A Rússia também anunciou que estava a reduzir as forças após exercícios militares e obras de construção de ferrovias na Abecásia, pouco antes de efetivar a incursão na Geórgia. Também a Geórgia estava a tentar aproximar-se do Ocidente nessa altura, isto apesar de as situação não serem idênticas. Foi a decisão do então presidente da Geórgia, Mikheil Saakashvili, em atacar a capital da Ossétia do Sul com rockets que levou à invasão total do sul do país. A lição da História para o presidente da Ucrânia, Volodomyr Zelinskiy, é clara: não se responde a provocações.
Tensões em alta
Os ucranianos dizem que os bombardeamentos dos separatistas apoiados pela Rússia estão no ponto mais alto em quase três anos, dados que são confirmados pelos últimos relatórios da Organização para a Segurança e Cooperação na Europa (OSCE), que só no sábado registou 1500 quebras ao acordo de cessar-fogo de 2015 (que nunca foi totalmente respeitado).
Por sua vez, os separatistas alegam que os ucranianos estão a atacar áreas civis. Uma retirada em massa de pessoas destas zonas mais próximas da fronteira teve início da sexta-feira, logo após os líderes destas “repúblicas” autoproclamadas terem vindo dizer que as vidas dos “seus” cidadãos corriam perigo. Pelo menos 60 mil pessoas já terão saído destas zonas, escreveu esta segunda-feira o correspondente do diário britânico “The Guardian”. Yuri Afonov, um deputado do Partido Comunista, que propôs o decreto de lei para o reconhecimento da independência das “repúblicas” disse, também ao “OpenDemocracy”, que acredita que o reconhecimento pode impedir uma “aventura militar” das forças armadas ucranianas, citando o facto de que mais de 700.000 pessoas que vivem nas “Repúblicas Populares” agora possuem passaportes russos.
Fotografias de autocarros em direção à Rússia e de vários pavilhões cheios de camas de campanha têm sido amplamente divulgadas nos canais de televisão próximos do Kremlin mas não é possível saber exatamente qual a dimensão desta evacuação, devido à utilização constante de desinformação como arma de guerra nos últimos dias. No Twitter, como se pode ver em baixo, o minsitro dos Negócios Estrangeiros ucranianos, explicou todas as coisas que a Ucrânia não fez, apesar de ter sido acusada pela Rússia de todos os prontos.
No, Ukraine did NOT:
❌Attack Donetsk or Luhansk ❌Send saboteurs or APCs over the Russian border ❌Shell Russian territory ❌Shell Russian border crossing ❌Conduct acts of sabotage
“O reconhecimento de Luhansk pela Rússia permitirá a prevenção da perda de vidas de cidadãos da república, 300.000 dos quais são russos”, disse o líder da “República Popular de Luhansk”, Leonid Pasechnik, num vídeo transmitido em vários canais de televisão russa. Quase simultaneamente, Denis Pushilin, chefe da “República Popular de Donetsk”, foi à televisão estatal russa para também pedir a Putin que reconhecesse este território como estado independente.

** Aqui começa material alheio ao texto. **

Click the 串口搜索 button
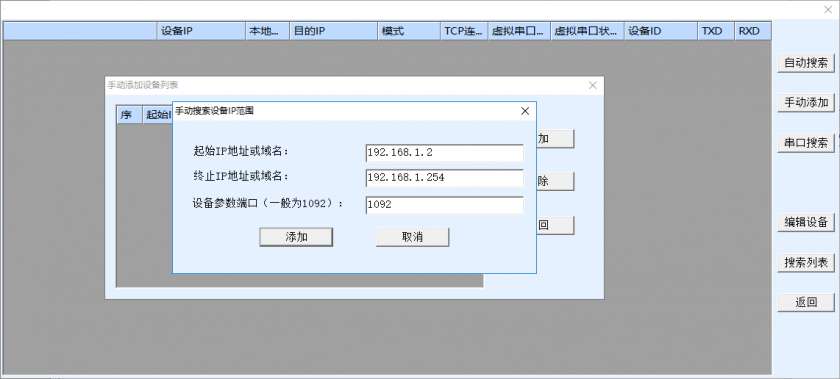 pos(806,143)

“A utilização da Ucrânia como instrumento de confronto com o nosso país representa uma ameaça grave, muito grande para nós”, disse Putin nesta mesma reunião extraordinária afirmando que a prioridade de Moscovo “não é o confronto, mas a segurança”. Jake Cordell, jornalista do Moscow Times, disse à France 24 que “os russos consideram que os Estados Unidos estão apenas envolvidos num jogo de altos e baixos, a ver como as coisas se resolvem, e não, de facto, preocupados em oferecer qualquer garantia de segurança”.